[training] bootstrapping training #99

pilkicTT · 2024-08-16T09:58:54Z

Initial changes for bootstrapping training.

expanding pybuda.compile to accept loss and optimizer module.
running autograd
forward and backward graphs are lowered into tt-mlir as two separate functions - resulting binary has two programs (fwd and bwd)
expanding CompiledModel with backward()

For initial training support we are going with executing loss and optimizer modules on CPU.

Currently, the most problematic part is isolating and lowering fwd and bwd parts of the graph, since the autograd is creating a single graph. For now, I've hacked it up using GraphTraversalContext. In changes to follow, we will separate these two into different graphs. That should make things much cleaner - e.g., each graph will have precisely defined inputs and outputs unlike now, where we need to deduce what those are for a particular subgraph.

Handling of intermediate results and storing them as outputs of the forward pass to be used later in the backward pass is NOT implemented. This will follow after the autograd changes are done and we have two separate graphs.

For separating backward and forward executions, I've experimented with two approaches:

creating two binaries
creating one binary with two programs

The second option seems cleaner and will simplify handling of the binary, but in future we might support both approaches.

Basic test for training single parametrized multiply op is added.

Issues #17 #18 #19 #20

vladimirjovanovicTT · 2024-08-16T10:27:21Z

"Handling of intermediate results and storing them as outputs of the forward pass to be used later in the backward pass is NOT implemented."

This is perfectly OK as this will be a part of the first MNIST training milestone.

pybuda/csrc/passes/lower_to_mlir.cpp

pybuda/csrc/passes/mlir_compiler.cpp

pybuda/pybuda/compiled_graph_state.py

pybuda/csrc/graph_lib/utils.hpp

nvukobratTT · 2024-08-19T08:50:54Z

pybuda/pybuda/compile.py

    autograd_engine = pyautograd.AutogradEngine(graph, autograd_config)

    graph = autograd_engine.run()
    dump_graph(graph, graph_name, "post_autograd")

-    context.losses = calculate_grads(outputs, dev, intermediate_tensors, False, context.losses)
+    # GOLDEN: 
+    # context.losses = calculate_grads(outputs, dev, intermediate_tensors, False, context.losses)


Why is this one commented out? We don't track Golden for the initial implementation?
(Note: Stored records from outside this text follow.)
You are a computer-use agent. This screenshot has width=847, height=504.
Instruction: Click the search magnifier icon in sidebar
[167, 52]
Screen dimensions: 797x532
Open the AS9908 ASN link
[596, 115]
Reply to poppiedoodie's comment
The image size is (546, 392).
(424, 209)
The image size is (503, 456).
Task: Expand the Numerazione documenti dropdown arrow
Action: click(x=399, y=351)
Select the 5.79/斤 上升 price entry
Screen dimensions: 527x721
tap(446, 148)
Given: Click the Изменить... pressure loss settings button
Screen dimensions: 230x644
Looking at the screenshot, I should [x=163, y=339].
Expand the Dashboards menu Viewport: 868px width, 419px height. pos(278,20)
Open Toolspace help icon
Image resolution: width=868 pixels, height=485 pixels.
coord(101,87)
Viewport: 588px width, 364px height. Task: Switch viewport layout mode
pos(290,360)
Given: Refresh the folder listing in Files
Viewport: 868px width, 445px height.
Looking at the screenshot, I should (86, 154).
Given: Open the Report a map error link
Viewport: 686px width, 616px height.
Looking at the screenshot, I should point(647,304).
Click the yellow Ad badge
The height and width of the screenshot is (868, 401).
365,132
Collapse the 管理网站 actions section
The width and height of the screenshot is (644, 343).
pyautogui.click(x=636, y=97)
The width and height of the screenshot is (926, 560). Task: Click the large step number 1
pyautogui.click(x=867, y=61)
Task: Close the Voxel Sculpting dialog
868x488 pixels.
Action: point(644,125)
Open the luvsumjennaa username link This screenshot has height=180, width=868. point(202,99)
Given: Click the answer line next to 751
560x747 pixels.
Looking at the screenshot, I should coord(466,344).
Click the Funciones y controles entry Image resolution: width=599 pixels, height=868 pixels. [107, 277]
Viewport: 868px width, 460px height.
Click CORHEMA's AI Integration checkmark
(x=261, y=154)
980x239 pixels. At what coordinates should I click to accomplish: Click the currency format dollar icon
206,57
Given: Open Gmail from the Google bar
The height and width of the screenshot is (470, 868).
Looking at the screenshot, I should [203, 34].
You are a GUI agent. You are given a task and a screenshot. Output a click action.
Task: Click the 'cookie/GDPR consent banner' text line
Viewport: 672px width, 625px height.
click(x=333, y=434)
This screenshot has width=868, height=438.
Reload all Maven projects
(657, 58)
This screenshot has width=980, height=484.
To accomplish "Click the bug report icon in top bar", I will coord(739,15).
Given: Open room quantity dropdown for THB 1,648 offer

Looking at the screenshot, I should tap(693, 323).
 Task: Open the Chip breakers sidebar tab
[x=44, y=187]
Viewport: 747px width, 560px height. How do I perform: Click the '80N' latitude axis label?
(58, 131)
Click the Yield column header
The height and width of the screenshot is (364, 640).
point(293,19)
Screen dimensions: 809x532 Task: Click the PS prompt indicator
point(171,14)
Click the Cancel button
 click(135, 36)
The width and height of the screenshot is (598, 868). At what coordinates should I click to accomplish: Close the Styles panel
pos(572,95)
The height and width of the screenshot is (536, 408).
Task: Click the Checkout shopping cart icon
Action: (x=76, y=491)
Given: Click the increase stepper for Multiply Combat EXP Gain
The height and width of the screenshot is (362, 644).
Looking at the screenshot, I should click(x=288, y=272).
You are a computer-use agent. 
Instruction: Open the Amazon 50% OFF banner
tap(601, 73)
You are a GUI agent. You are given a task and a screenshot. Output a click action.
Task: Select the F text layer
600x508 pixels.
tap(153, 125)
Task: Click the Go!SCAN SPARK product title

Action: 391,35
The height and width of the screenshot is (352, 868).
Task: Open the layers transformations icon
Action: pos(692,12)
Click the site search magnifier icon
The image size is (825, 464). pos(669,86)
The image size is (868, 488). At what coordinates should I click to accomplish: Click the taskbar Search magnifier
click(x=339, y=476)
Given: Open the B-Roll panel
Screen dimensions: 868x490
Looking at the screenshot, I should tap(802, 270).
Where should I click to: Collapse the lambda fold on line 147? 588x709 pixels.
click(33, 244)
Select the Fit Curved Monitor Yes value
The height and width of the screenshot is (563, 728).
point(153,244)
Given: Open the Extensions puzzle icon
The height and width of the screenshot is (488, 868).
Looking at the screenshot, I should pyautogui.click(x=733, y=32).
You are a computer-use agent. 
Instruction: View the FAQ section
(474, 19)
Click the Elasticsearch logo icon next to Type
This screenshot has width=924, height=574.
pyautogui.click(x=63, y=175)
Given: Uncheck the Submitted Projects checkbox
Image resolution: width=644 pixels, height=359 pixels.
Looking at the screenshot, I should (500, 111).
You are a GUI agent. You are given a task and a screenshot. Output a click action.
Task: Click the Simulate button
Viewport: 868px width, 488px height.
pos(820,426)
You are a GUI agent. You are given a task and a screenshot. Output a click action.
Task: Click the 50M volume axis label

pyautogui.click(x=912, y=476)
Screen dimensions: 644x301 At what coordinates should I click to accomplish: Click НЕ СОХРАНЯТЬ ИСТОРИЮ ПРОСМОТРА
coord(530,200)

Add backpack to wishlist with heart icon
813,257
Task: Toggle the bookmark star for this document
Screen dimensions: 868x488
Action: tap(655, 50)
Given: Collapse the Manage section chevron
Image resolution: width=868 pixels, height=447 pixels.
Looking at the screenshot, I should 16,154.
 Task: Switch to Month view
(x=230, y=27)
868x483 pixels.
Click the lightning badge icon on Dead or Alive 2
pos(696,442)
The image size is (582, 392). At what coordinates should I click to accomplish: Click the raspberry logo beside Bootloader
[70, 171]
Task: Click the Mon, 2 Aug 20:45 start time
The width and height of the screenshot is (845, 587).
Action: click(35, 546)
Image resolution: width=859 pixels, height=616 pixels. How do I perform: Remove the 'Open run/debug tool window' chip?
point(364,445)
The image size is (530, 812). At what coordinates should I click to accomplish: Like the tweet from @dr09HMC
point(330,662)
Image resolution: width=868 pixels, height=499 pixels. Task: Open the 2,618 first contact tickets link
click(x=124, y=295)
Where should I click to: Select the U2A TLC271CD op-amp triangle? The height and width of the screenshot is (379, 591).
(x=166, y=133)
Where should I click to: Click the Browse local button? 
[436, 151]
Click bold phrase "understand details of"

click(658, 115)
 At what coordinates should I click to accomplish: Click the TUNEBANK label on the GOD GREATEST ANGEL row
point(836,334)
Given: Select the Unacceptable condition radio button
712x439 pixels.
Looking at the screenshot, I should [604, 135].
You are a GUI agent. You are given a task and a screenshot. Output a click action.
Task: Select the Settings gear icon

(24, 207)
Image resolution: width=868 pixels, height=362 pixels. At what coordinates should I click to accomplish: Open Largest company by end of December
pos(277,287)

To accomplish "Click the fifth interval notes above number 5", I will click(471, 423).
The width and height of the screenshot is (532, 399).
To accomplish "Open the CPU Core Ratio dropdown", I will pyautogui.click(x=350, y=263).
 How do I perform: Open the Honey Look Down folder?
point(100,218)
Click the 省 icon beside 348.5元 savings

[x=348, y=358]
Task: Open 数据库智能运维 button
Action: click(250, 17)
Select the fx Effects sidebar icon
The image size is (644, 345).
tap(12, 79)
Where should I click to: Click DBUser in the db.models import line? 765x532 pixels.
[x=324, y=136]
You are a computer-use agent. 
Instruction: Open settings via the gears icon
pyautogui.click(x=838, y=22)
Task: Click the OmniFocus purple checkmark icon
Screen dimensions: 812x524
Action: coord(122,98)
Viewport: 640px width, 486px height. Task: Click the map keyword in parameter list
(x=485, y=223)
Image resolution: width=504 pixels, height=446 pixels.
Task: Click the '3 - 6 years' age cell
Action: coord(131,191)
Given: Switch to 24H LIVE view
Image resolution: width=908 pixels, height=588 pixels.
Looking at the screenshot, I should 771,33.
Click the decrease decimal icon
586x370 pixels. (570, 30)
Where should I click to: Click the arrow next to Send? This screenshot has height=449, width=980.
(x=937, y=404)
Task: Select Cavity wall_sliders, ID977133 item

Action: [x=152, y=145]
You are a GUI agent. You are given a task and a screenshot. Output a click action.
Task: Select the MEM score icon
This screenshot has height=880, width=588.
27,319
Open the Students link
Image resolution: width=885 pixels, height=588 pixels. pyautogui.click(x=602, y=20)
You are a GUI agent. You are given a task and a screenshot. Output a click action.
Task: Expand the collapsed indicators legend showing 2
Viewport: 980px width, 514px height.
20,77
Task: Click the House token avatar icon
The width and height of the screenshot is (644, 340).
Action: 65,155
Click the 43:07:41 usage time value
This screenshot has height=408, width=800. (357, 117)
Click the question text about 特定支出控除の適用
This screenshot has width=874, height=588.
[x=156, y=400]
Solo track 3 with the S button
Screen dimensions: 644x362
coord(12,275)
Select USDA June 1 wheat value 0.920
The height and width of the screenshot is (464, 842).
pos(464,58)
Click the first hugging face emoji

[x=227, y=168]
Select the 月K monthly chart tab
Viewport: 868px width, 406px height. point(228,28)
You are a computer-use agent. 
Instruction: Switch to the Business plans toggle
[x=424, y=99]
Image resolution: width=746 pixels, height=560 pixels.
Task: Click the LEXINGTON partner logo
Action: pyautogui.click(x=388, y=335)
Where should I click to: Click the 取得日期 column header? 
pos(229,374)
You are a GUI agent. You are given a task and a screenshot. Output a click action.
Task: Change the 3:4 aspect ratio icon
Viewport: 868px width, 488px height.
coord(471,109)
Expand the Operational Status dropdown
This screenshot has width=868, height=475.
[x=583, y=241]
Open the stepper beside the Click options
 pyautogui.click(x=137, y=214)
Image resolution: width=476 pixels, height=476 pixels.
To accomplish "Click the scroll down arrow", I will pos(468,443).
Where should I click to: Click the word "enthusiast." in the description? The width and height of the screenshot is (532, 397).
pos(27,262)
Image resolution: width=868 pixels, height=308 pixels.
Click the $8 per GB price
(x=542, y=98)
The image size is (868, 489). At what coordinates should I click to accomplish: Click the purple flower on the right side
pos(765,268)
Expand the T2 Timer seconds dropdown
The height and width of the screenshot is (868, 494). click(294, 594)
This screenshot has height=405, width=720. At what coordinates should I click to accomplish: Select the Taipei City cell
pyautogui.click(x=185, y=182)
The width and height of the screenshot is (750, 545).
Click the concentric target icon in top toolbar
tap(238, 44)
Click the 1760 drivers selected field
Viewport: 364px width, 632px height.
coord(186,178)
Commented out because it uses the deleted TTDevice object. I plan to file issues for golden verification refactor - currently, the calculations needed for golden verifications are sprinkled throughout compile.py, so they need to be centralized and have dependency on TTDevice removed.

nvukobratTT · 2024-08-19T08:54:59Z

pybuda/pybuda/compiled_graph_state.py

+
+        if self.compiled_graph_state.graph.training():
+            # For executing loss and its backward graph on CPU, we need to tell torch to compute gradients
+            for output in outputs:


Do you think this needs to be part of compiler logic? E.g. can we set the PyTorch model into the .train() mode, and just have here a check if the PyTorch module is in a valid state?

My reasoning is that if user executes something on CPU, they should handle it properly. For ease of use, compiler should have robust checks to inform user it something is out of order.

Do you think this needs to be part of compiler logic?

I am not sure - but what i know for certain is that the APIs are still messy, and we'll need to iterate on this. 😄

we can sync offline further, but the reason i put this logic here is that we are creating/returning the output tensors... so, if we are creating them and know that they will further be used for backward pass, why not set the flag...

My 2 cents - APIs are messy by design, as described in #15 :)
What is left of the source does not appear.